To the above data, UNESCO reports that 80% of all industrial and municipal wastewater is released into the environment. And that 50% of all malnutrition is due to the lack of water, sanitation and hygiene.
Food under threat
This already catastrophic situation is so grim that, in addition to the life of humans, animals, plants -–in short ‘Every Living Thing’–, one of the sectors that most depend on water–crops is now highly endangered.
Indeed, since the 1950s, reminds the United Nations, innovations like synthetic fertilisers, chemical pesticides and high-yield cereals have helped humanity dramatically increase the amount of food it grows.
“But those inventions would be moot without agriculture’s most precious commodity: fresh water.
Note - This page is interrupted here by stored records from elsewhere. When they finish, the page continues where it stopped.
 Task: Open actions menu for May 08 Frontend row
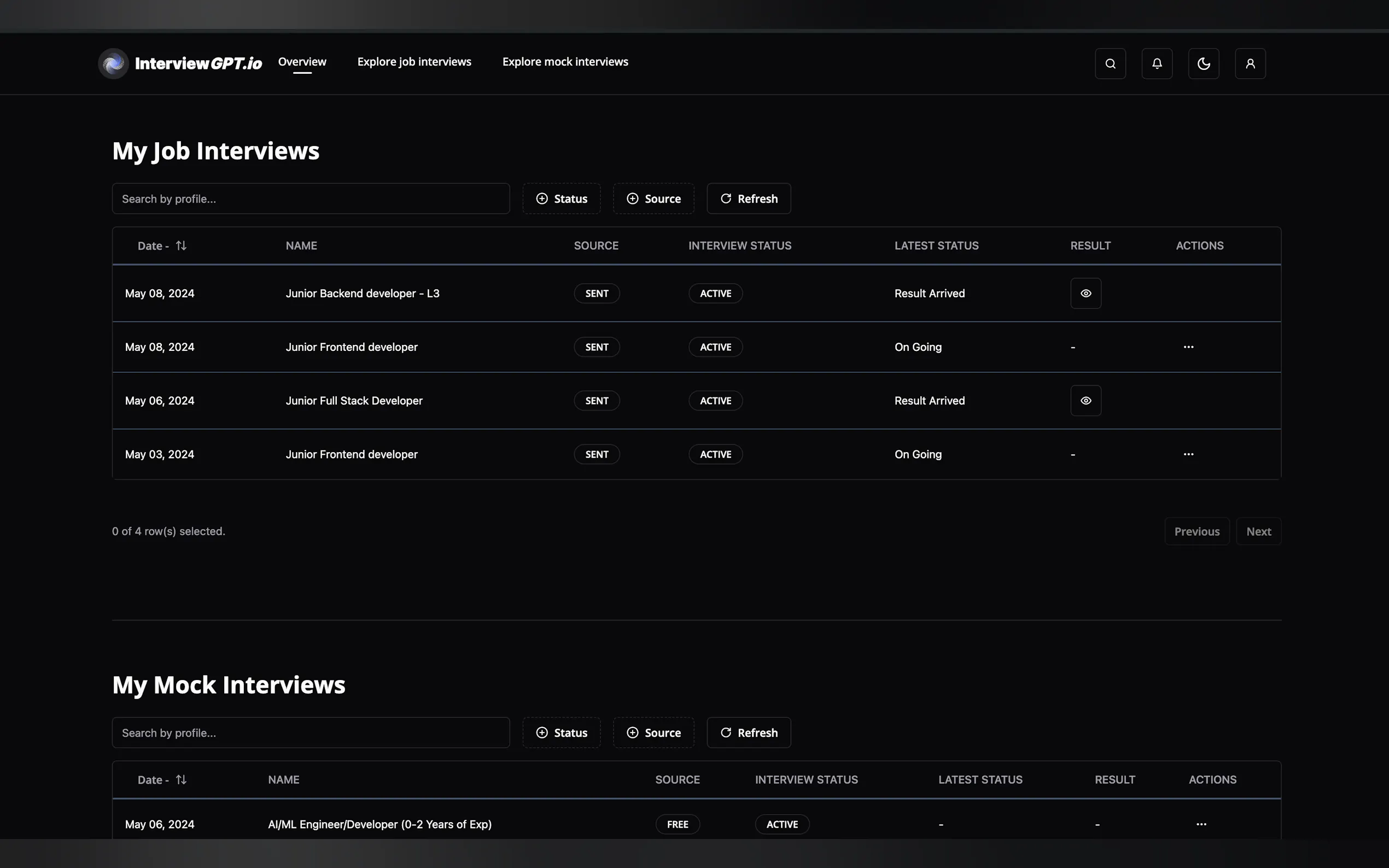(x=1188, y=347)
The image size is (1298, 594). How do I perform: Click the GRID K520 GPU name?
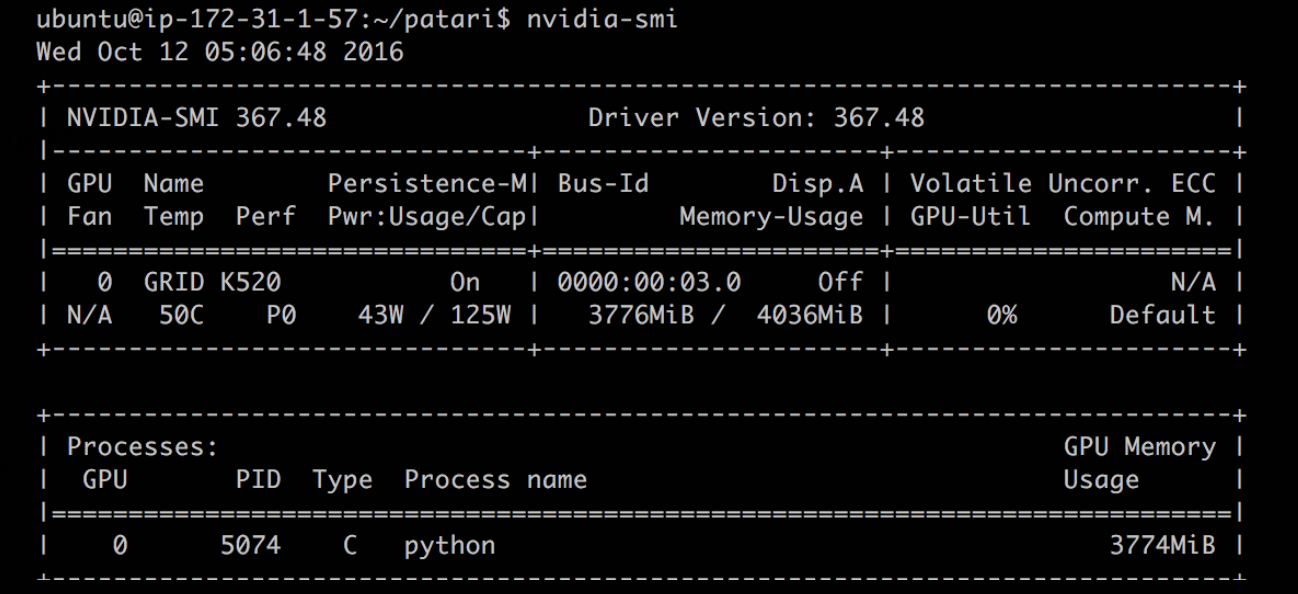point(212,282)
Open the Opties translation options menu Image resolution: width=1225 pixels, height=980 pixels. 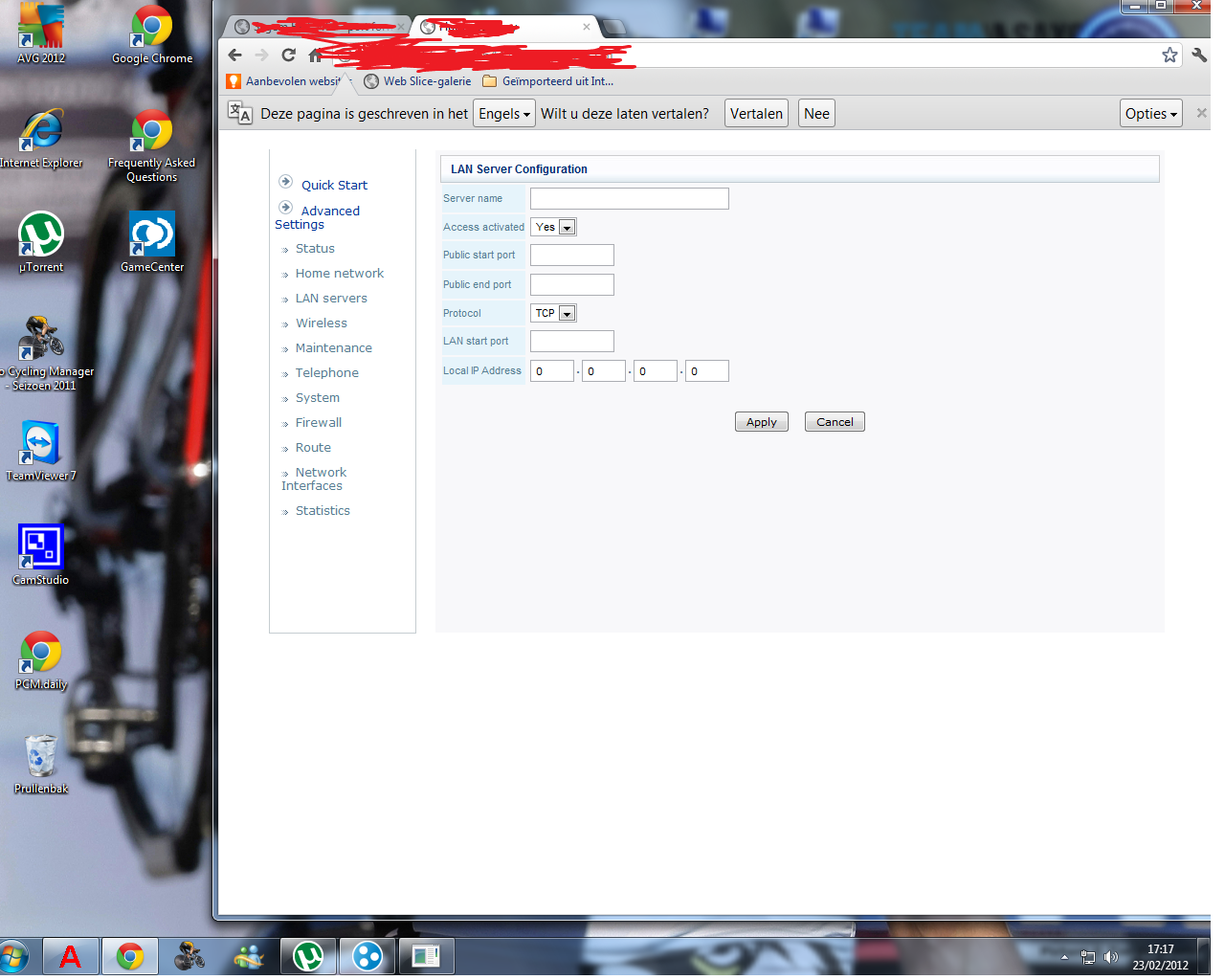[1150, 114]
And it, say researchers, is now under threat.”
Among the major causes that this international body highlights is that in some arid areas, there has been an increase in the amount of wastewater used to grow crops.
“The problem can be exacerbated by flooding, which can inundate sewage systems or stores of fertiliser, polluting both surface water and groundwater.”
Now take a closer look at what is behind the decline of the world’s per capita freshwater reserves and how this is affecting farmers, as explained by the world body specialised in environmental issues.
Drought and aridification
Research shows that global warming is sparking longer-lasting droughts, like the record-setting dry spells that have gripped East Africa and the Western United States. This, say experts, is a prime example of climate change in the flesh.
Groundwater supplies 43% of the water used for irrigation. But improvements in drilling technology over the last few decades have led to its unsustainable extraction in parts of the world, such as India.
FAO estimates that 10% of the global grain harvest is being produced by depleting groundwater resources.
Intensive irrigation can lead to a rise in the water table, syphoning salt into the soil and the roots of plants, affecting their growth.
As well, the overuse of groundwater can combine with climate-change-induced sea-level rise to cause saltwater to penetrate coastal groundwater aquifers. This can damage crops and their yields and affect drinking water supplies.
UNEP estimates that around one-tenth of rivers around the world are affected by salinity pollution.
Humanity has altered more than 70% of the Earth’s land area, causing what the Global Land Outlook called “unparalleled environmental degradation”. In many places, the ability of soils to store and filter water is waning, making it harder to grow crops and raise livestock.
All the above also leads to the steady loss of biodiversity.
The markets and the short-term profits
The way nature is valued in political and economic decisions is both a key driver of the global biodiversity crisis and a vital opportunity to address it, according to a four-year methodological assessment by 82 top scientists and experts from every region of the world.
The Assessment Report on the Diverse Values and Valuation of Nature, released on 11 July 2022 by the Intergovernmental Science-Policy Platform on Biodiversity and Ecosystem Services (IPBES), finds that:
Why is it now degraded faster than ever?
“Biodiversity is being lost and nature’s contributions to people are being degraded faster now than at any other point in human history,” said Ana María Hernández Salgar, Chair of IPBES.
“This is largely because our current approach to political and economic decisions does not sufficiently account for the diversity of nature’s values.”